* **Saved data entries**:

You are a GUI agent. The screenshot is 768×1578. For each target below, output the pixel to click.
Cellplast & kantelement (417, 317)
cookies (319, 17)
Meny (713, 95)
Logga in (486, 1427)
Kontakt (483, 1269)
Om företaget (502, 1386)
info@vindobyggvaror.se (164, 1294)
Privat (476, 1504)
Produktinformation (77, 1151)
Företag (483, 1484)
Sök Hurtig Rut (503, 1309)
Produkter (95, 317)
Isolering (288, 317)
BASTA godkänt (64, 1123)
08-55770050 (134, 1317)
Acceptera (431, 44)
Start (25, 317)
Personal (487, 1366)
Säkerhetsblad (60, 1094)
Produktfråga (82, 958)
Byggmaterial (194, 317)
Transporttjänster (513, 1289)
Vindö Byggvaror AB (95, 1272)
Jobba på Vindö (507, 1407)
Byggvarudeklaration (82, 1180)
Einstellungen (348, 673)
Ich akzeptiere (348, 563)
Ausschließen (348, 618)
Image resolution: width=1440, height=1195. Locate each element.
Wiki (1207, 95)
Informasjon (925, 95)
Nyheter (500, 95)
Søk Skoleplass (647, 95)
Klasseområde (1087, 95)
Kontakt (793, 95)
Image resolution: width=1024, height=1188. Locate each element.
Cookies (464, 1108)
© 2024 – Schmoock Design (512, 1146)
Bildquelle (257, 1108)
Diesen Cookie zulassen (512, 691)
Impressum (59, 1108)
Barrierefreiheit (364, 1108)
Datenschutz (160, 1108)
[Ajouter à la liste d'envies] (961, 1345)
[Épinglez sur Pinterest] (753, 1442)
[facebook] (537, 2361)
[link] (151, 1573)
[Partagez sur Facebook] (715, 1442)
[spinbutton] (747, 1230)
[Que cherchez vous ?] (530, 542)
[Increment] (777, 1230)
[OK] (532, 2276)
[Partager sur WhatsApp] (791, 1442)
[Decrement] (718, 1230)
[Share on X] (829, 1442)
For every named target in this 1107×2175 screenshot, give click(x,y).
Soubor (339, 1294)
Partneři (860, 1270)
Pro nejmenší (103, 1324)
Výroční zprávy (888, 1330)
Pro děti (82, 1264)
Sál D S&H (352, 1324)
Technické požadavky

* **WHAT IS ASKED**: Repeat verbatim the stretch of the data from the line containing "Produktfråga (82, 958)" through the line containing "Søk Skoleplass (647, 95)", both included.

* **SOLUTION BELOW**:
Produktfråga (82, 958)
Byggmaterial (194, 317)
Transporttjänster (513, 1289)
Vindö Byggvaror AB (95, 1272)
Jobba på Vindö (507, 1407)
Byggvarudeklaration (82, 1180)
Einstellungen (348, 673)
Ich akzeptiere (348, 563)
Ausschließen (348, 618)
Image resolution: width=1440, height=1195. Locate each element.
Wiki (1207, 95)
Informasjon (925, 95)
Nyheter (500, 95)
Søk Skoleplass (647, 95)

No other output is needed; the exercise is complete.